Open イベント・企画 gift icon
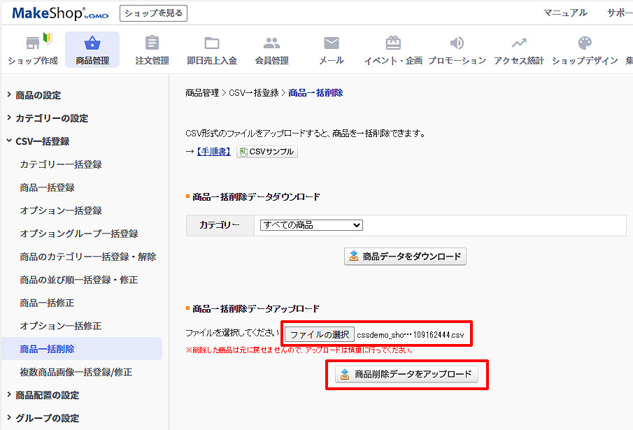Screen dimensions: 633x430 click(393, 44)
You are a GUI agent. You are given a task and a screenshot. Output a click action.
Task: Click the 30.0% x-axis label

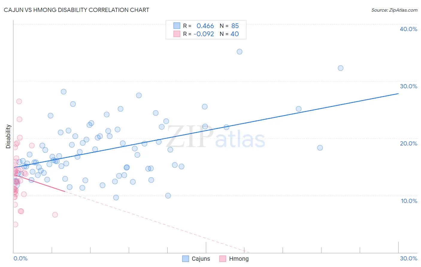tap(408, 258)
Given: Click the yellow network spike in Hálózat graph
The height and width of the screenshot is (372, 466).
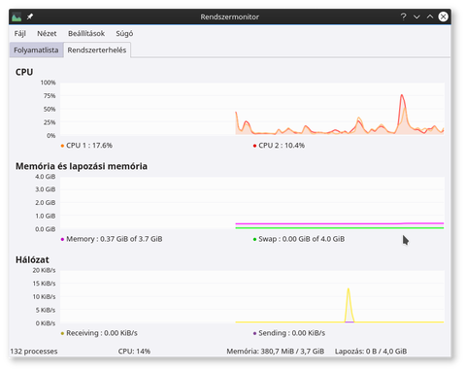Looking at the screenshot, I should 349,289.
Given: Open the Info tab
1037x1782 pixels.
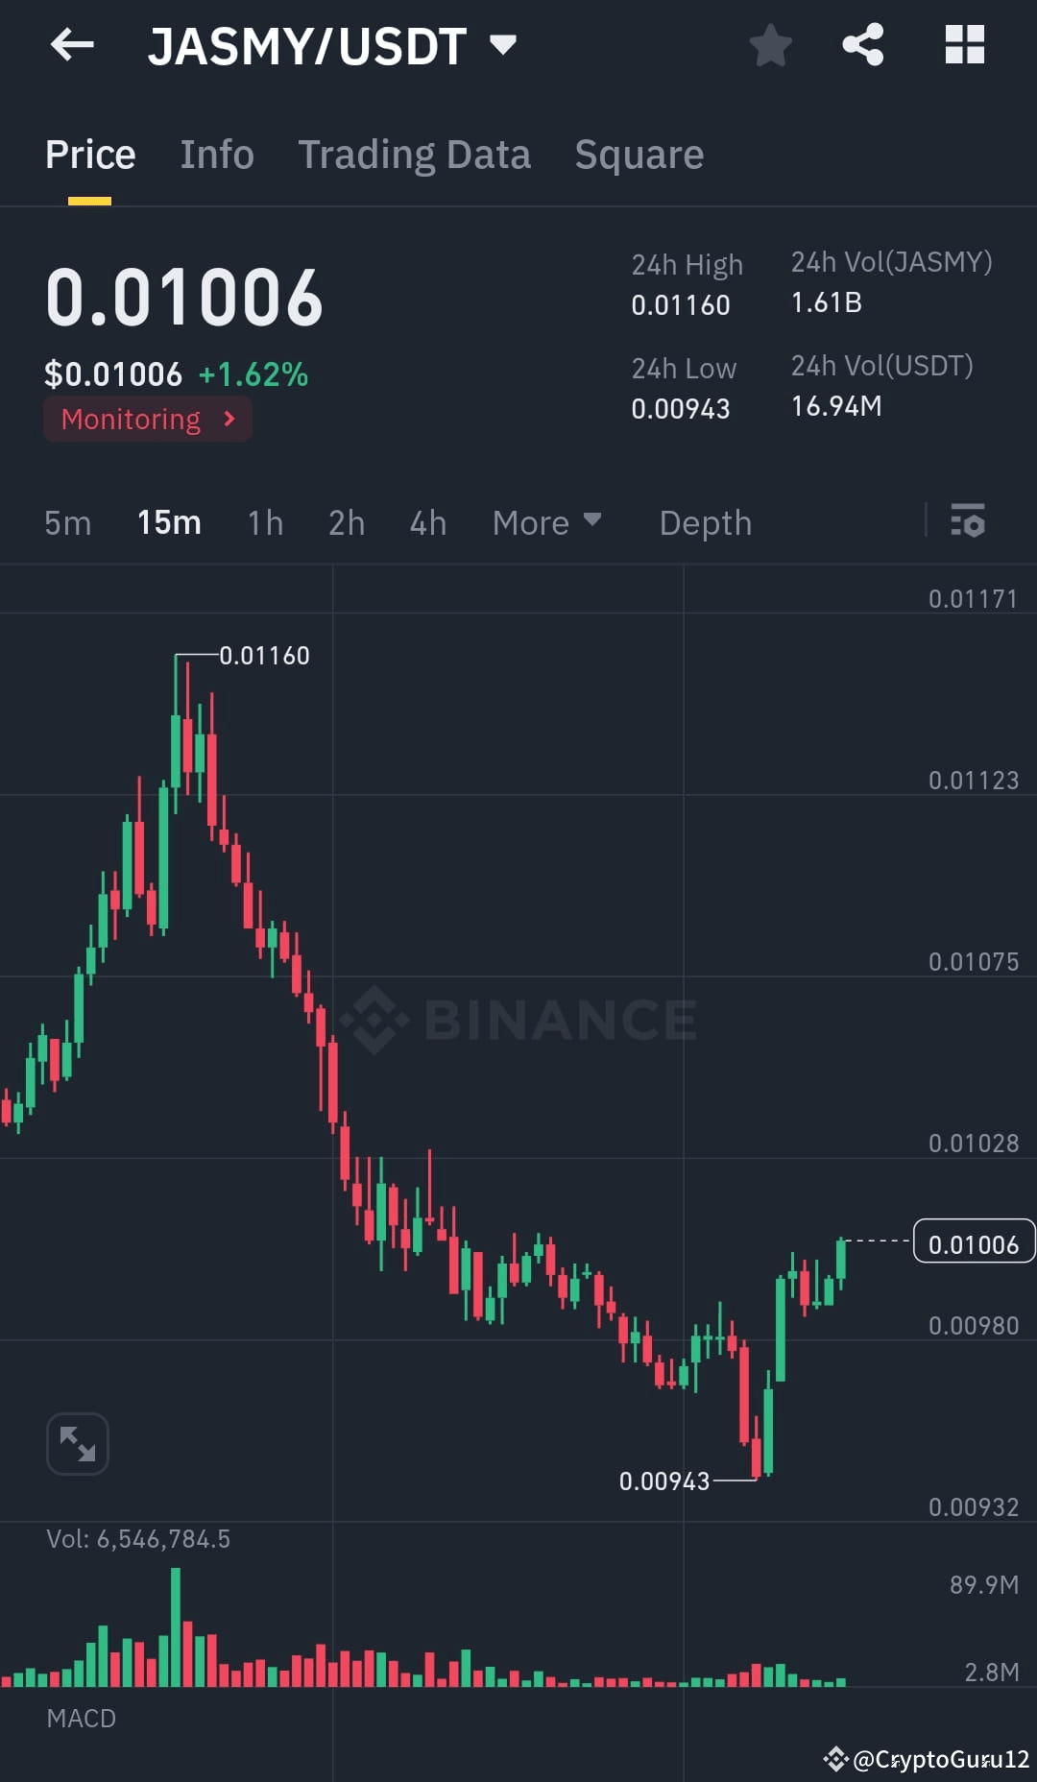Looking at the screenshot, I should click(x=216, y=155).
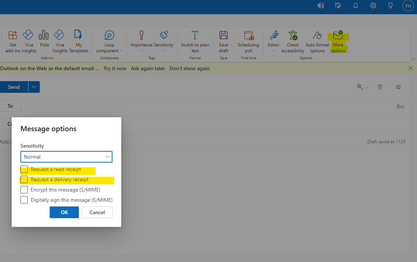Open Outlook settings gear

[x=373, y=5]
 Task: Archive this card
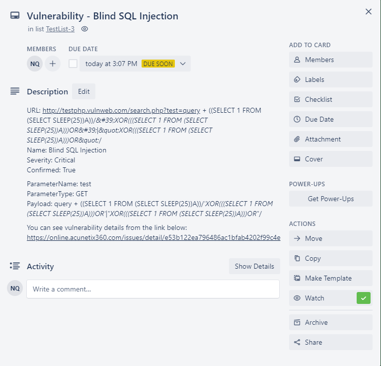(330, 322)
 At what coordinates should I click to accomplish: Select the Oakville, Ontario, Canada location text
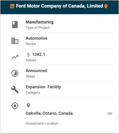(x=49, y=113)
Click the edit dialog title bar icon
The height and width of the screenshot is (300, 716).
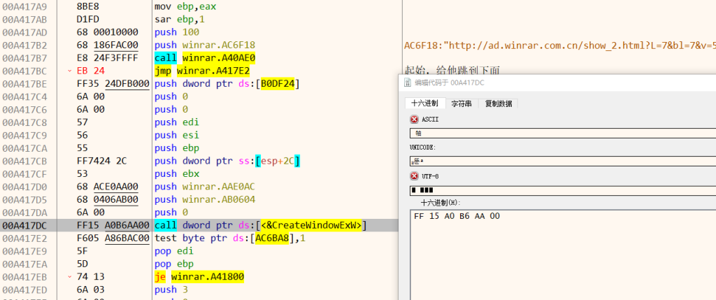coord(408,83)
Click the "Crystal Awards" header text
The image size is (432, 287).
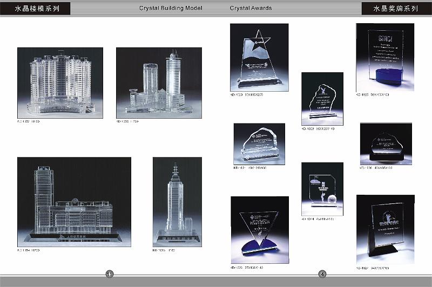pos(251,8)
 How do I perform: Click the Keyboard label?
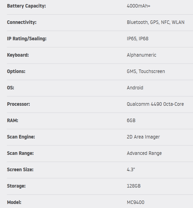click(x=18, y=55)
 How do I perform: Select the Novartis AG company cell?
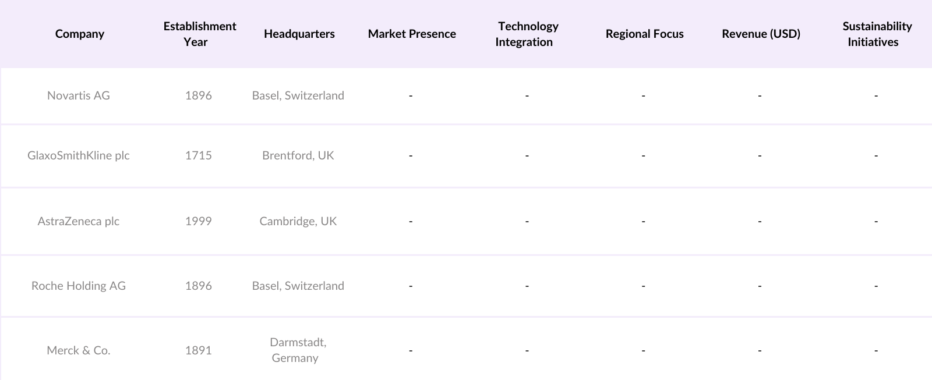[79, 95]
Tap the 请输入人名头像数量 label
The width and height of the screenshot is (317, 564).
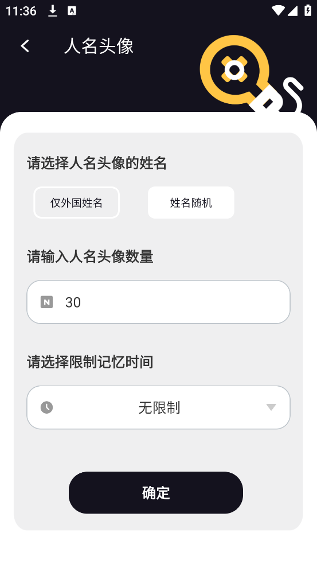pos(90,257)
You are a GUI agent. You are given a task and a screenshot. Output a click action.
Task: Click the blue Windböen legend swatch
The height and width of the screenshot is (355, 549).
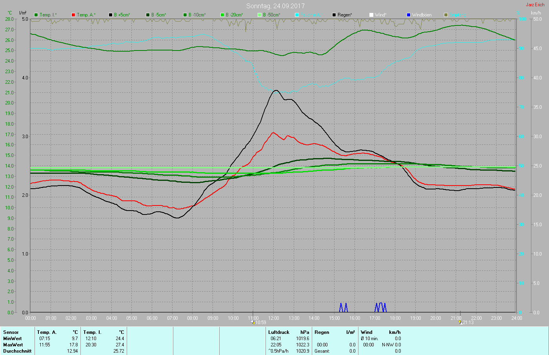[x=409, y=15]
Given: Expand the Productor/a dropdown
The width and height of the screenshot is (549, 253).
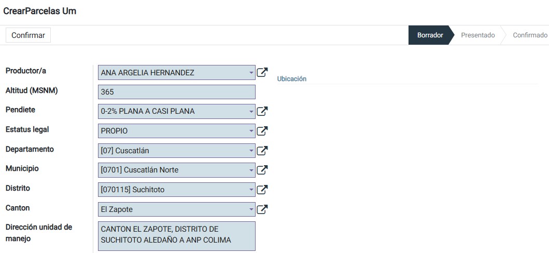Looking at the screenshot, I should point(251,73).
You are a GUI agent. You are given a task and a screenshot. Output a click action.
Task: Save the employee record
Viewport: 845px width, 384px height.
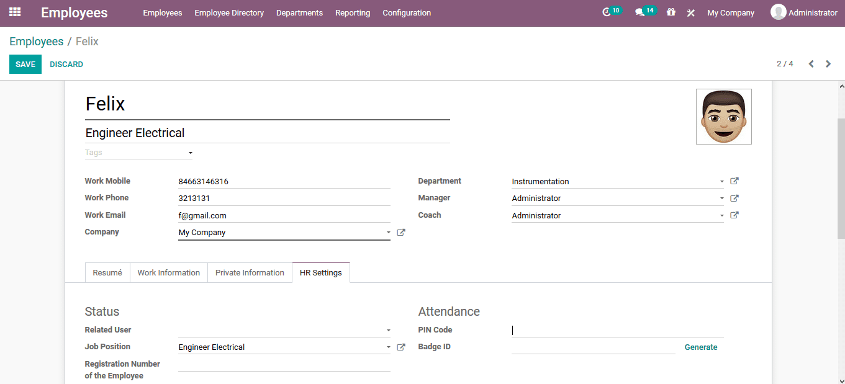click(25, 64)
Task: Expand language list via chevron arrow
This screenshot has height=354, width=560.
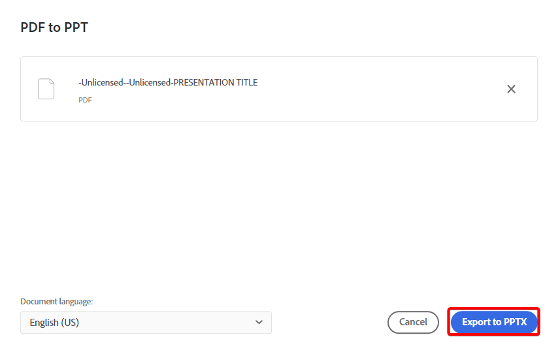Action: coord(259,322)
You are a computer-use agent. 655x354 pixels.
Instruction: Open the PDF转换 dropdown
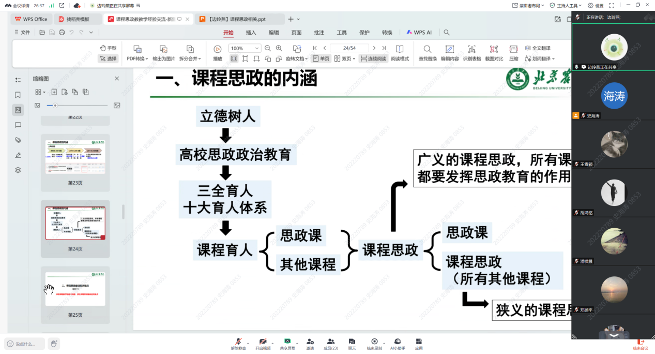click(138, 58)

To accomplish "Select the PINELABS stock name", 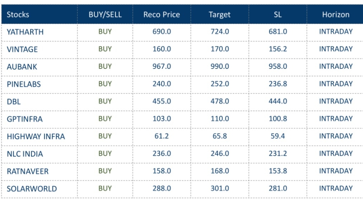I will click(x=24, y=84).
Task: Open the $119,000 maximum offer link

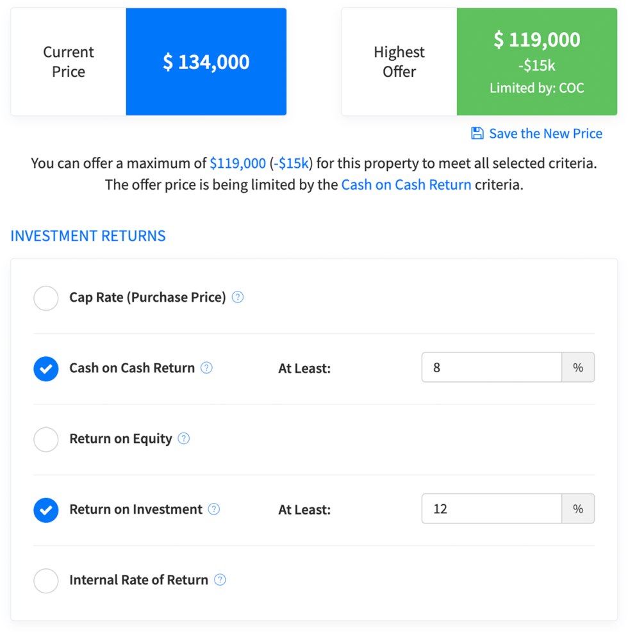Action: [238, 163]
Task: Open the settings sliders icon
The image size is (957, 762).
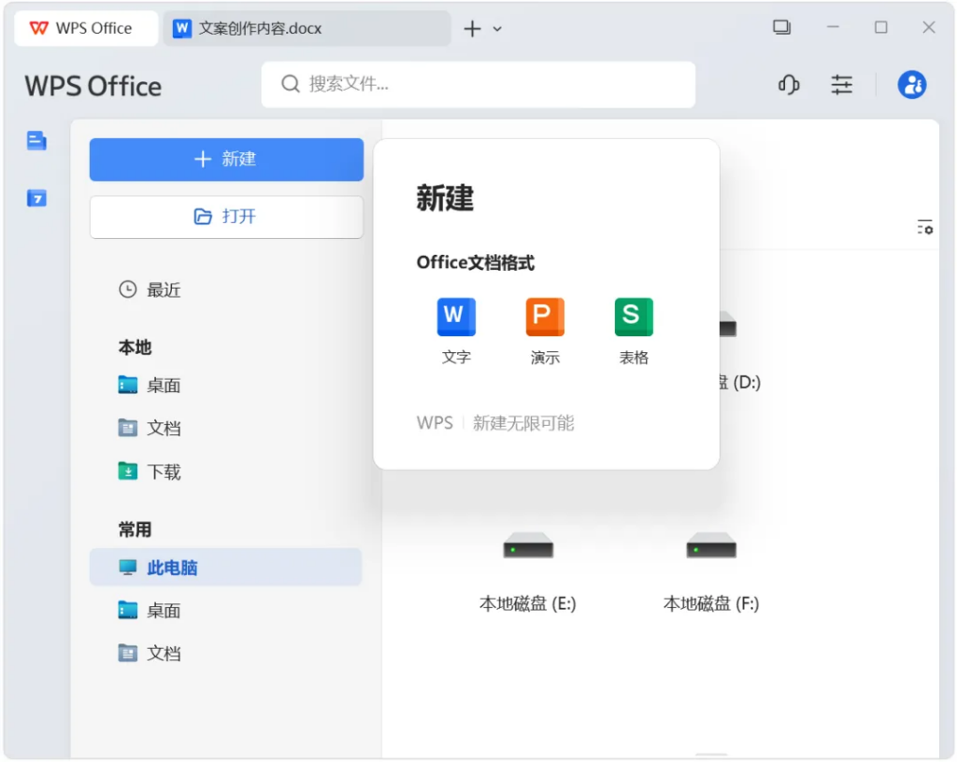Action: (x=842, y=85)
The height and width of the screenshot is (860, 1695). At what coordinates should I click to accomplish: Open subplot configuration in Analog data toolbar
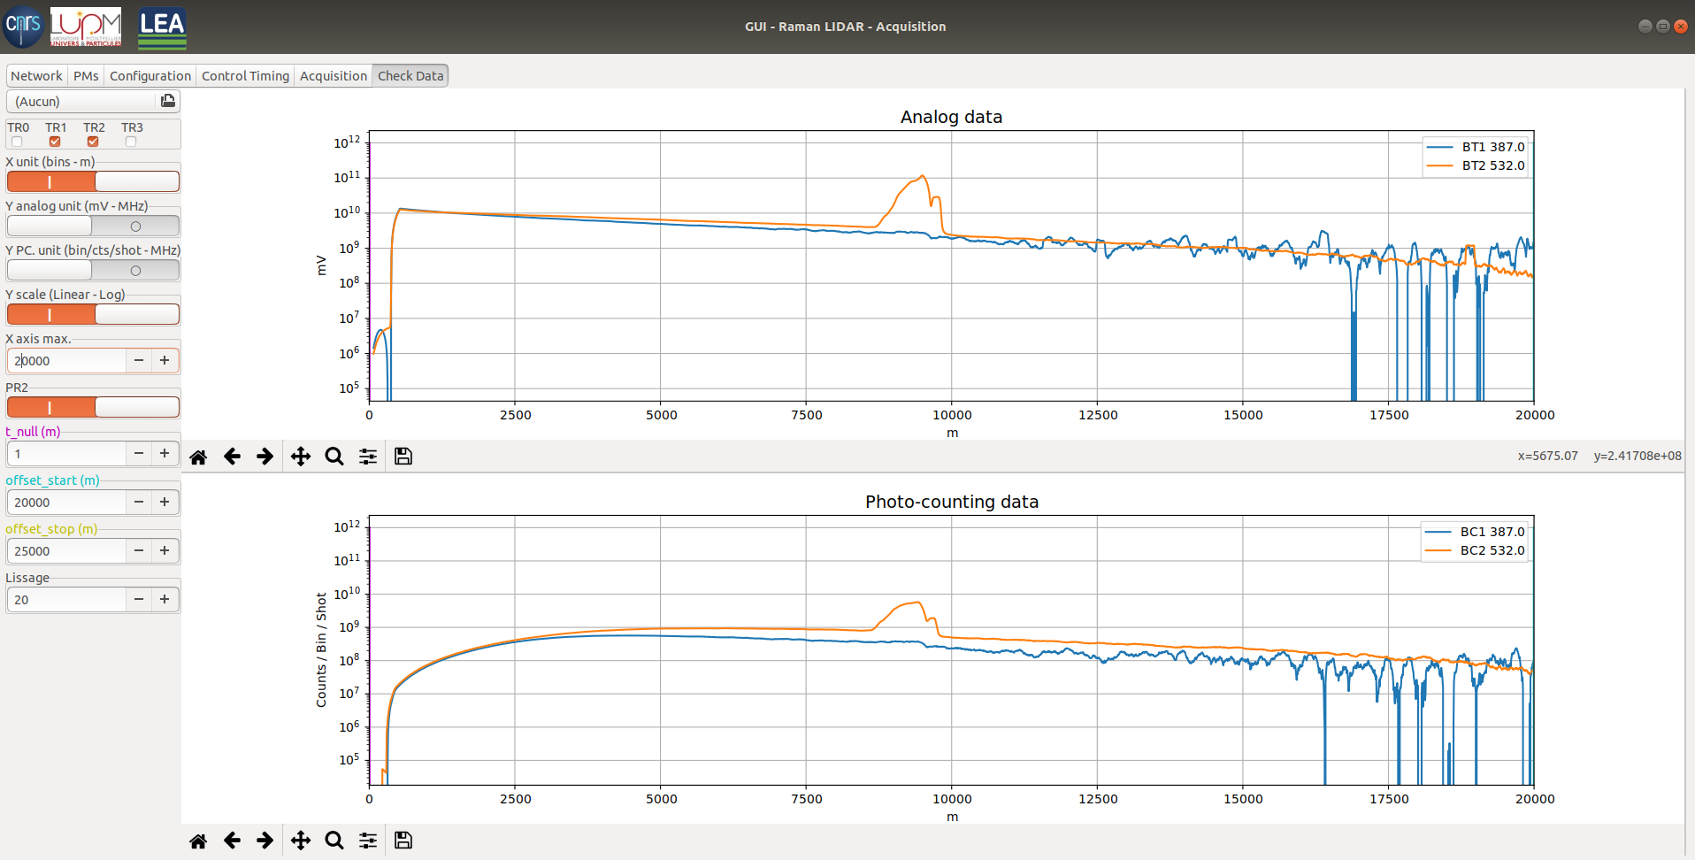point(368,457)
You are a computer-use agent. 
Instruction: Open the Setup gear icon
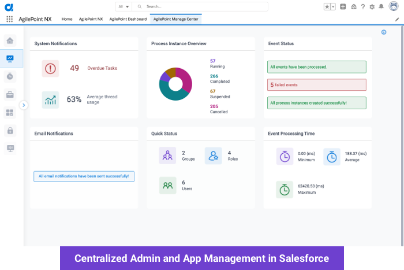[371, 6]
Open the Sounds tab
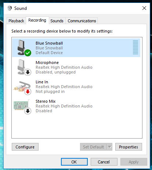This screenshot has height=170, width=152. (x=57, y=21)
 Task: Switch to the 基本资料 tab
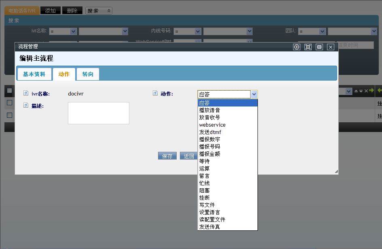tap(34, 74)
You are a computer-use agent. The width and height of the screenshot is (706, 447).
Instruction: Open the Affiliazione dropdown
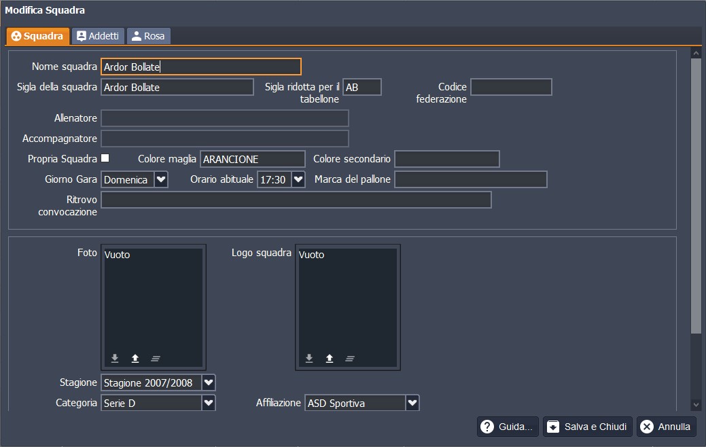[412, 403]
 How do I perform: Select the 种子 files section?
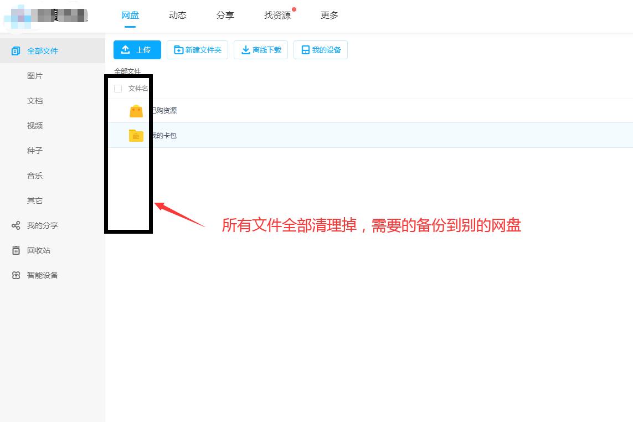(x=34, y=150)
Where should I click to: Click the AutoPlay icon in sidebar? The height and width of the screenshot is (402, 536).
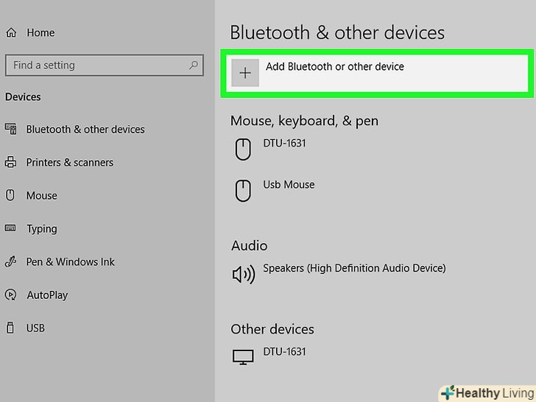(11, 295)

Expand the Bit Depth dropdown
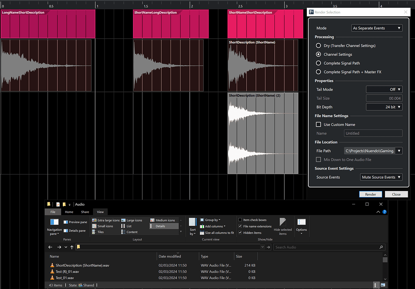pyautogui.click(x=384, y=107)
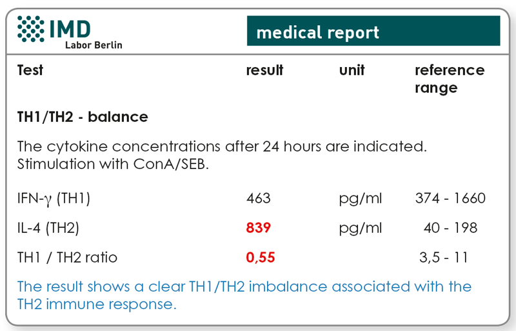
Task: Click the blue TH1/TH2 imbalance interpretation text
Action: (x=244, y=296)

□ □ □ □ □ □ □

Work item ::
Please report every line of the records above that contains the word "computer".

Result of the task ::
You are a computer-use agent. 655x354 pixels.
You are a computer-use agent. 
You are a computer-use agent. The width and height of the screenshot is (706, 447).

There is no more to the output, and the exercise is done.